It’s 11:30 on a Thursday night. Thirty or so students sit around a long table, fists clenched, voices strained. They’ve all been here for four and a half hours, but they’re ready and willing to stay the whole night. The president looks tired, the executives look angry and most of the board looks smug. They know they’ve just served the ruling party with the ultimate insult.

The university-sponsored audit the RSU is currently undergoing is essentially the climax of the two-year deterioration of the organization. With personal disagreements getting in the way of decision-making, they’ve shown they’re having a hard time getting their act together. And every year, students are paying them $60. How do we form a student union where healthy discussion and debate can occur, without meetings breaking down to five-hour yelling matches?
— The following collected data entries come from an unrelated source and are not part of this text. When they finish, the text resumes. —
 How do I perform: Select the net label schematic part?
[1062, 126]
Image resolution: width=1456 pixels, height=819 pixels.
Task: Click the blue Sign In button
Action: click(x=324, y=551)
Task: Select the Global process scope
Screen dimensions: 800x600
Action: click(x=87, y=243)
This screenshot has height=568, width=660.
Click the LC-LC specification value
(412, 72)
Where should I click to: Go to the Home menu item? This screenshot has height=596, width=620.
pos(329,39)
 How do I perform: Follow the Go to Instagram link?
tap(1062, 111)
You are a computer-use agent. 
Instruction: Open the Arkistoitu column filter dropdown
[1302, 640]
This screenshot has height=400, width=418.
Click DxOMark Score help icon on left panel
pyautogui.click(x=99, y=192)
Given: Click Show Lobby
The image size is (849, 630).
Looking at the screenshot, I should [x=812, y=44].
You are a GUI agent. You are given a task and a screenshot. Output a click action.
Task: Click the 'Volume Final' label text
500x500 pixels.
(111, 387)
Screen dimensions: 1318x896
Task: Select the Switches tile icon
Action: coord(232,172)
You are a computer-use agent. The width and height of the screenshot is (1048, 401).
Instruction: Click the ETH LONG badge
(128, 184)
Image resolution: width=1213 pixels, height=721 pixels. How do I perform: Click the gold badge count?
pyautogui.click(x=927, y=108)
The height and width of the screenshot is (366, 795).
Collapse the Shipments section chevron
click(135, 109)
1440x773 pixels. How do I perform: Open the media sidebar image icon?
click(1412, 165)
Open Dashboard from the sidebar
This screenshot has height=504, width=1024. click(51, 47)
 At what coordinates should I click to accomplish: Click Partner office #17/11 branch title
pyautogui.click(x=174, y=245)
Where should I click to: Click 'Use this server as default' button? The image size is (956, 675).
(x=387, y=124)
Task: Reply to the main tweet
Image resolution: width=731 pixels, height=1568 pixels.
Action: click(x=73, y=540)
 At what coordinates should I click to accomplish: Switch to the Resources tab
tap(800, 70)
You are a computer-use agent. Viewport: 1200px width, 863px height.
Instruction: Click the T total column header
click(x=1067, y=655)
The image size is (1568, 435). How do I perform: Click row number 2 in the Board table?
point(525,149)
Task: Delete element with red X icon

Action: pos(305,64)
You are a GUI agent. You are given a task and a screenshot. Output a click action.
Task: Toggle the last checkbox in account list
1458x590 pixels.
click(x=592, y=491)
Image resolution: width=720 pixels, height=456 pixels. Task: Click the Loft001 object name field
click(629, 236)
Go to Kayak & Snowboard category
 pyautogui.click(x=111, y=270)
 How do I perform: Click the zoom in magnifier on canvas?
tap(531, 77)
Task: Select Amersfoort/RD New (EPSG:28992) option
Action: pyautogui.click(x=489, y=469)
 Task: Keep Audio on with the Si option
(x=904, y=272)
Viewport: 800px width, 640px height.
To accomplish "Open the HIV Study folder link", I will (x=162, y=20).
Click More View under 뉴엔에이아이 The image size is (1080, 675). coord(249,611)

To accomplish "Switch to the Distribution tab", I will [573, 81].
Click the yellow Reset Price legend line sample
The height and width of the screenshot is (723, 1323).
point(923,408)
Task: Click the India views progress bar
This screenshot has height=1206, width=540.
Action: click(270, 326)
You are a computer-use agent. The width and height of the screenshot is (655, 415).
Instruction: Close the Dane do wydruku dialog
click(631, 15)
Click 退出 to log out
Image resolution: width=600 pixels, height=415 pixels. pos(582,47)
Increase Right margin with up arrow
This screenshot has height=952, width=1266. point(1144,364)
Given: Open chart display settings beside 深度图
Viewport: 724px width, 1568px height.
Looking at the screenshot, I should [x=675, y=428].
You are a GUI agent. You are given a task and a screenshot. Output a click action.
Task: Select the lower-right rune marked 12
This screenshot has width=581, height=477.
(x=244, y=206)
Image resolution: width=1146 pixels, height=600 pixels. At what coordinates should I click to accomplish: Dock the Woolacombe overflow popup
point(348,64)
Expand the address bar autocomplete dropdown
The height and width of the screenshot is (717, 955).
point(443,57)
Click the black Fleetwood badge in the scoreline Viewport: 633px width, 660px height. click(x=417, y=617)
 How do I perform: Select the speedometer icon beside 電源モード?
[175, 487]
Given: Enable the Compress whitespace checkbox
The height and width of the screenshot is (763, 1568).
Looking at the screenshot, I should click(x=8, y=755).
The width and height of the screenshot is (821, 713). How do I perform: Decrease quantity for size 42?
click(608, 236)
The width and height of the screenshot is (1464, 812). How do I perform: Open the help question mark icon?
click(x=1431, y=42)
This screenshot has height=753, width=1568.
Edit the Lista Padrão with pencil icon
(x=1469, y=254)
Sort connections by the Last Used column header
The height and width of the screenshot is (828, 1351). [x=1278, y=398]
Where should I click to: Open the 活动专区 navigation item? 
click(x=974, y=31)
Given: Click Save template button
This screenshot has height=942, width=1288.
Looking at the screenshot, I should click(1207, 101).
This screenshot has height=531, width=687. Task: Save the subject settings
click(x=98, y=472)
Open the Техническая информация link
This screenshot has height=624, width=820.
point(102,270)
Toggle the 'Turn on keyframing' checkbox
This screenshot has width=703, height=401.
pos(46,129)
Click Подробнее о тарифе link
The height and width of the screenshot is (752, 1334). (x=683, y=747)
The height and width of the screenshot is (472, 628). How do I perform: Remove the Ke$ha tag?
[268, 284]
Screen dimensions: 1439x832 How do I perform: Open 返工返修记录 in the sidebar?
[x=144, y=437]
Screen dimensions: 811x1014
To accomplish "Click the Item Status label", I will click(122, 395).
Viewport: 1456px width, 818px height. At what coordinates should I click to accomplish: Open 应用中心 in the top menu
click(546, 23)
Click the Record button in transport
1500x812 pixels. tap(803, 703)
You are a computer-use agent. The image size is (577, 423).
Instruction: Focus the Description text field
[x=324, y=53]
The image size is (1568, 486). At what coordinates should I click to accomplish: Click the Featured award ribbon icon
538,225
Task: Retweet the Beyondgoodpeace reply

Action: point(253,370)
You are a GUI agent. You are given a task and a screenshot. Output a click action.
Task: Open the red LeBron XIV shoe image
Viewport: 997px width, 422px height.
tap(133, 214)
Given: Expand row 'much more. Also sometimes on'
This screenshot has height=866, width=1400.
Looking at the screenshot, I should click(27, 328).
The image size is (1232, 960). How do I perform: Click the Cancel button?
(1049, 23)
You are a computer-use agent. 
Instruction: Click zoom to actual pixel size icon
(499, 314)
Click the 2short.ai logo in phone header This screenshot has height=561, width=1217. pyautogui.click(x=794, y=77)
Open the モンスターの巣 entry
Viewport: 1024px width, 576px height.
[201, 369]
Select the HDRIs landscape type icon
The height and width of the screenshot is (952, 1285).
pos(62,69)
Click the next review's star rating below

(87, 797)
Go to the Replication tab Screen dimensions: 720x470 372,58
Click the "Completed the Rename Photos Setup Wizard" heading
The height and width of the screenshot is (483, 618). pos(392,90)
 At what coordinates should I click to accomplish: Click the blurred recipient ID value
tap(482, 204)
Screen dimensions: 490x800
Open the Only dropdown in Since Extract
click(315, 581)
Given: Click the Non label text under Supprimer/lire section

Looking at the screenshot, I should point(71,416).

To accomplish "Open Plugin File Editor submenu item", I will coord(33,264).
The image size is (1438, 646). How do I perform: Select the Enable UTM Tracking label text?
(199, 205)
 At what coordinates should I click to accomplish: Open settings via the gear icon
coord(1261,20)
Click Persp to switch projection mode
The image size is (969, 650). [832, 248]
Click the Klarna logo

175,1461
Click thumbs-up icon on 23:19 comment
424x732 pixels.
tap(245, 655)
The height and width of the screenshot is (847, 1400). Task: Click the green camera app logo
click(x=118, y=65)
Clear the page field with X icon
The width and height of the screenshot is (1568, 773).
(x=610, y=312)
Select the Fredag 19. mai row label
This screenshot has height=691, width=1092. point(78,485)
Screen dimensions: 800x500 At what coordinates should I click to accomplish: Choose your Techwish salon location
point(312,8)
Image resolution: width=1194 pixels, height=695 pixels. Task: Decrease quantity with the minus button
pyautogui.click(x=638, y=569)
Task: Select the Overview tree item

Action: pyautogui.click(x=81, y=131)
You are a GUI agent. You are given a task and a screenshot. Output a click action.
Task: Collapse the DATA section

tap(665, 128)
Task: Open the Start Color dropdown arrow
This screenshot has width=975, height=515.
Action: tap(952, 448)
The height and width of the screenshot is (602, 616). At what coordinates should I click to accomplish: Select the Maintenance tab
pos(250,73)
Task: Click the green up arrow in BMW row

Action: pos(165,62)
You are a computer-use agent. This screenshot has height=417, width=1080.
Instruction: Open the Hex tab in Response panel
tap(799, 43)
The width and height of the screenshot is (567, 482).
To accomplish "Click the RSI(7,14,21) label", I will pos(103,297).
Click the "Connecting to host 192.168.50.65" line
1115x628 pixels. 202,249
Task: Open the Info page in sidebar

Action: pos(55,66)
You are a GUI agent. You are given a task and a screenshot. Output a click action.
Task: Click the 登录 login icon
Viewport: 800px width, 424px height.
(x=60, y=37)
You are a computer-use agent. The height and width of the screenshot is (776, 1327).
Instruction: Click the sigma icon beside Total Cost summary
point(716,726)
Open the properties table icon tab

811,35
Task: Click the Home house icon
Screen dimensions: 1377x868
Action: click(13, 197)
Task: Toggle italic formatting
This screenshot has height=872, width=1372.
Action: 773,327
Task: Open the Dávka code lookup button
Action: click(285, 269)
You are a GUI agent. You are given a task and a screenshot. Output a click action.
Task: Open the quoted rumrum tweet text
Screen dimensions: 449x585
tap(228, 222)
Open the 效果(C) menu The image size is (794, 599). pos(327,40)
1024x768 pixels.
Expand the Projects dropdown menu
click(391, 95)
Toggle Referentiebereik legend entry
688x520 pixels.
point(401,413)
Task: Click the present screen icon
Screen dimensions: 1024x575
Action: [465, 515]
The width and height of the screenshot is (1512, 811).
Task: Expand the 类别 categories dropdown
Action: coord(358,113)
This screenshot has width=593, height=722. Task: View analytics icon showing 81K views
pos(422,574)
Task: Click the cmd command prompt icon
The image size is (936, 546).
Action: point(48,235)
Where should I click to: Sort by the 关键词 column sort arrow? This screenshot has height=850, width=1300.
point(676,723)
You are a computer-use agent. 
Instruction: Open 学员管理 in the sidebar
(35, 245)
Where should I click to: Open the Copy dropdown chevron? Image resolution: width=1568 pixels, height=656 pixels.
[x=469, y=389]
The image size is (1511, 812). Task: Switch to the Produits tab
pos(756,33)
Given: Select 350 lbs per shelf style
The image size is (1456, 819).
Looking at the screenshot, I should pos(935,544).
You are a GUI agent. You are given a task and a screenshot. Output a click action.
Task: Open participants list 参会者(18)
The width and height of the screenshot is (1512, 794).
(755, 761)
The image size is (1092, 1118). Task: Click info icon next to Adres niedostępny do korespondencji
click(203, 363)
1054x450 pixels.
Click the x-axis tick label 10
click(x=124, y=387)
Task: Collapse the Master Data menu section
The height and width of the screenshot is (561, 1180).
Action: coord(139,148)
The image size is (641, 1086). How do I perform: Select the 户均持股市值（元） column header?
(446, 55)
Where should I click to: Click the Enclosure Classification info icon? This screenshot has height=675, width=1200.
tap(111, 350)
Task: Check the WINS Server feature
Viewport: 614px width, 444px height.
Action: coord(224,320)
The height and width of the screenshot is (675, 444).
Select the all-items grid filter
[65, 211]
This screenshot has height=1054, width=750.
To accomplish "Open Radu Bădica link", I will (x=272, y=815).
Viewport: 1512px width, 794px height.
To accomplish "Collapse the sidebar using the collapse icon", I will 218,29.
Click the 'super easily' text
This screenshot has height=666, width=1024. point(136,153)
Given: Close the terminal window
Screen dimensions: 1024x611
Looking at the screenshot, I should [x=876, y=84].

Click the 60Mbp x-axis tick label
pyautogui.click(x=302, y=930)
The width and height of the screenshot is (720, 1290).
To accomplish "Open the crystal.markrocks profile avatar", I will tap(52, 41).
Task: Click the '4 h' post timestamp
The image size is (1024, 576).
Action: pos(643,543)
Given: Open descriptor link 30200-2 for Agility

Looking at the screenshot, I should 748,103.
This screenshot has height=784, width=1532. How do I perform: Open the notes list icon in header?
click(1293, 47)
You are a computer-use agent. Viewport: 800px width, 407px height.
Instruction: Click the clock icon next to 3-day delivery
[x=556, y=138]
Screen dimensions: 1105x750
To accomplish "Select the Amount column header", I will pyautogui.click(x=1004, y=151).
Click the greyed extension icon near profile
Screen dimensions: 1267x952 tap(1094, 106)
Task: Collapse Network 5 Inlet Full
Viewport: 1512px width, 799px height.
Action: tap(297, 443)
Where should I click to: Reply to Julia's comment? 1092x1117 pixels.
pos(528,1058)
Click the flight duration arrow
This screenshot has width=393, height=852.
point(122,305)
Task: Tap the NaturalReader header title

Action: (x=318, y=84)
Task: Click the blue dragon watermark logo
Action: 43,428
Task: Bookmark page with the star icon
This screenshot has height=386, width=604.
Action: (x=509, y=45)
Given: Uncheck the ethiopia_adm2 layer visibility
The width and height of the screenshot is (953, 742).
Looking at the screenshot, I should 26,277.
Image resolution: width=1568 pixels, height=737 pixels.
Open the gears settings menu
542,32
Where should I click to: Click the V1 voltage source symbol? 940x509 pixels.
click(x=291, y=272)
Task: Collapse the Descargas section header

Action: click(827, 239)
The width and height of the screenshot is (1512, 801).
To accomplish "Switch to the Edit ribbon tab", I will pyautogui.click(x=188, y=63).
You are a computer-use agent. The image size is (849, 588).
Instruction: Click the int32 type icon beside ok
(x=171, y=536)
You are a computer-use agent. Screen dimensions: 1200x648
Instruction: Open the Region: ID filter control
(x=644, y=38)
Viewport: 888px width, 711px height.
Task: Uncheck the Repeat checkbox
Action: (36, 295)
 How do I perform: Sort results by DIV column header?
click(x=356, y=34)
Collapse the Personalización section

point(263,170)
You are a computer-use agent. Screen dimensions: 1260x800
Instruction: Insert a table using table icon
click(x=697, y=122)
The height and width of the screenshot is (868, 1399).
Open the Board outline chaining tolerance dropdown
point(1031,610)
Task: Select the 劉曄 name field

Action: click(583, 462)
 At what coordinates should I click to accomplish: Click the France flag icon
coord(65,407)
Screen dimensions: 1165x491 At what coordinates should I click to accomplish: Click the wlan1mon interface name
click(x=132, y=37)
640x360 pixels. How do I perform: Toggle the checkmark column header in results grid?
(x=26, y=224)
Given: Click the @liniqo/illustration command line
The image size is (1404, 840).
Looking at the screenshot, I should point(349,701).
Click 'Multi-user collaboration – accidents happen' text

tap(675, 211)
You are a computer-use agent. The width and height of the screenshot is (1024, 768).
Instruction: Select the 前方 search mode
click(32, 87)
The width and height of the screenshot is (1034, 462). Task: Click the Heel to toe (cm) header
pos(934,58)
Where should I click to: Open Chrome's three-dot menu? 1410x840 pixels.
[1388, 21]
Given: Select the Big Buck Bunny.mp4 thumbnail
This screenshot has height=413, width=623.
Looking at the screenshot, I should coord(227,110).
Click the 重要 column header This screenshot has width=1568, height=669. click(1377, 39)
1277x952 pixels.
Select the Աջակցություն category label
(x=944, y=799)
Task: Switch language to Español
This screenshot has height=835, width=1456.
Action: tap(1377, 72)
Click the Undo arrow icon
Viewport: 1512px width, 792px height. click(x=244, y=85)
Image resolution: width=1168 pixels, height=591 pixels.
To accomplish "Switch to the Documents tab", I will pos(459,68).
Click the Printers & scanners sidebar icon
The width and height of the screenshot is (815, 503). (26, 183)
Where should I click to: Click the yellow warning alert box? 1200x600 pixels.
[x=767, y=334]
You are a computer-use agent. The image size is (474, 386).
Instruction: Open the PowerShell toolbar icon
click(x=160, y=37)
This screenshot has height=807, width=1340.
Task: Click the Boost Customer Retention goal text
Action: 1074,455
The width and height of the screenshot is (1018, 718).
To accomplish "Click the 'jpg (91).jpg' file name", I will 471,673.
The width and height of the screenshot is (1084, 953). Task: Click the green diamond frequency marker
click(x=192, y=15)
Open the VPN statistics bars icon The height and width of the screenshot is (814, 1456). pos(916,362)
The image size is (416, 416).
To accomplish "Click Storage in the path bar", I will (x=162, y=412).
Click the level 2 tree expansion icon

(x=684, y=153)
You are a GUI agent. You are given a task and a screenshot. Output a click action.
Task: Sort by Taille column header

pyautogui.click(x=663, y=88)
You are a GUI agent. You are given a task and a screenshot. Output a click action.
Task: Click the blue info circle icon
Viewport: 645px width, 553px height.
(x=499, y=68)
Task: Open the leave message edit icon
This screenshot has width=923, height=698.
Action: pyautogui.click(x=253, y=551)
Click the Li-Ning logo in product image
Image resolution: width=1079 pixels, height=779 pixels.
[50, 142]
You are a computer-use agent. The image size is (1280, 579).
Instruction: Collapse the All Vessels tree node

Like other big problems, no one big idea can fix it, but there are places to start.

Discouraging deep slate divisions, reviewing the basic purpose of a student union and encouraging students to keep their elected reps accountable for their behavior can help to quell the storm.

As of next year, all of the executive and most of the board will be controlled by members of the Undivided slate. If they’re as committed to unity as their name implies, they should try implementing some of the following ways to fix the RSU and reconcile the divisions that have started to destroy it.

1. Eliminate slates from the board of directors

Regardless of the current dysfunction in the RSU, it’s important to remember there are still student unions that work. One that is known to run a fairly smooth operation is the University of Toronto Mississauga Students’ Union (UTMSU).

UTMSU president Wasah Malik said his union’s success comes from maintaining open communication between the executive and the board of directors, and keeping the union’s issues and personal conflicts separate. However, the UTMSU election rules are also a reason why hostilities within the association can be kept to a minimum.

At UTMSU, anyone who runs for a position on the board of directors can’t run on a slate. They must run individually. Slates still exist for the executive positions, but a slate or any person running for an executive position cannot endorse anyone running for a board of directors spot.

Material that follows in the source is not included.